→ Task directions
Below is a set of entries; copy all of them exactly.

Dataset entries:
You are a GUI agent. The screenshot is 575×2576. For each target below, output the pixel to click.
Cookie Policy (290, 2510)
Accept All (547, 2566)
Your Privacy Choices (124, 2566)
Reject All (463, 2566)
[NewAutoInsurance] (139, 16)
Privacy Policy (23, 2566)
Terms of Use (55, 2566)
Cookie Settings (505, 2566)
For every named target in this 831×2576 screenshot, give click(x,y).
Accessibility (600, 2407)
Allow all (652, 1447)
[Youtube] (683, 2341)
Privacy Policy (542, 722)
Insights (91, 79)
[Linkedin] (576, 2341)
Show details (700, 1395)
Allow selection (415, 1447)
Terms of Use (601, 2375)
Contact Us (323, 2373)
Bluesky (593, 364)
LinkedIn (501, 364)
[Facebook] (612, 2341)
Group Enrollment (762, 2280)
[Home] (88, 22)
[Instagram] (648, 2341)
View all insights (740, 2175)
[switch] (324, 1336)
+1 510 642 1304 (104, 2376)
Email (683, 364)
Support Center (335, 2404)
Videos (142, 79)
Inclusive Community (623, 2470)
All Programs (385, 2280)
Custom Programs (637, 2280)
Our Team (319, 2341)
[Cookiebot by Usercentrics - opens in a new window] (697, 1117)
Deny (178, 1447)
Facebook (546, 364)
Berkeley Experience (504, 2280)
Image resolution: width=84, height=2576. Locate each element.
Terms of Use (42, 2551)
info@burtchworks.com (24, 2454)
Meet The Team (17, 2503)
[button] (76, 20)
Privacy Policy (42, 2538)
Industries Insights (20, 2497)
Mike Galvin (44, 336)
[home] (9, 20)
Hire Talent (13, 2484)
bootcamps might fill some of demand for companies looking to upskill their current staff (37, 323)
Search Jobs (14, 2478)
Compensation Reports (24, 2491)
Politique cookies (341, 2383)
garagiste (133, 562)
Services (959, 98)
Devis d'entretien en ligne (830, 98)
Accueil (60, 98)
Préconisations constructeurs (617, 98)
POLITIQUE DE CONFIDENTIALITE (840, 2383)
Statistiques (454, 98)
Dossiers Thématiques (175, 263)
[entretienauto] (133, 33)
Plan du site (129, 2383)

→ Result
You are a GUI agent. The screenshot is 575×2576. For each target below, output the pixel to click.
Cookie Policy (290, 2510)
Accept All (547, 2566)
Your Privacy Choices (124, 2566)
Reject All (463, 2566)
[NewAutoInsurance] (139, 16)
Privacy Policy (23, 2566)
Terms of Use (55, 2566)
Cookie Settings (505, 2566)
For every named target in this 831×2576 screenshot, give click(x,y).
Accessibility (600, 2407)
Allow all (652, 1447)
[Youtube] (683, 2341)
Privacy Policy (542, 722)
Insights (91, 79)
[Linkedin] (576, 2341)
Show details (700, 1395)
Allow selection (415, 1447)
Terms of Use (601, 2375)
Contact Us (323, 2373)
Bluesky (593, 364)
LinkedIn (501, 364)
[Facebook] (612, 2341)
Group Enrollment (762, 2280)
[Home] (88, 22)
[Instagram] (648, 2341)
View all insights (740, 2175)
[switch] (324, 1336)
+1 510 642 1304 (104, 2376)
Email (683, 364)
Support Center (335, 2404)
Videos (142, 79)
Inclusive Community (623, 2470)
All Programs (385, 2280)
Custom Programs (637, 2280)
Our Team (319, 2341)
[Cookiebot by Usercentrics - opens in a new window] (697, 1117)
Deny (178, 1447)
Facebook (546, 364)
Berkeley Experience (504, 2280)
Image resolution: width=84, height=2576. Locate each element.
Terms of Use (42, 2551)
info@burtchworks.com (24, 2454)
Meet The Team (17, 2503)
[button] (76, 20)
Privacy Policy (42, 2538)
Industries Insights (20, 2497)
Mike Galvin (44, 336)
[home] (9, 20)
Hire Talent (13, 2484)
bootcamps might fill some of demand for companies looking to upskill their current staff (37, 323)
Search Jobs (14, 2478)
Compensation Reports (24, 2491)
Politique cookies (341, 2383)
garagiste (133, 562)
Services (959, 98)
Devis d'entretien en ligne (830, 98)
Accueil (60, 98)
Préconisations constructeurs (617, 98)
POLITIQUE DE CONFIDENTIALITE (840, 2383)
Statistiques (454, 98)
Dossiers Thématiques (175, 263)
[entretienauto] (133, 33)
Plan du site (129, 2383)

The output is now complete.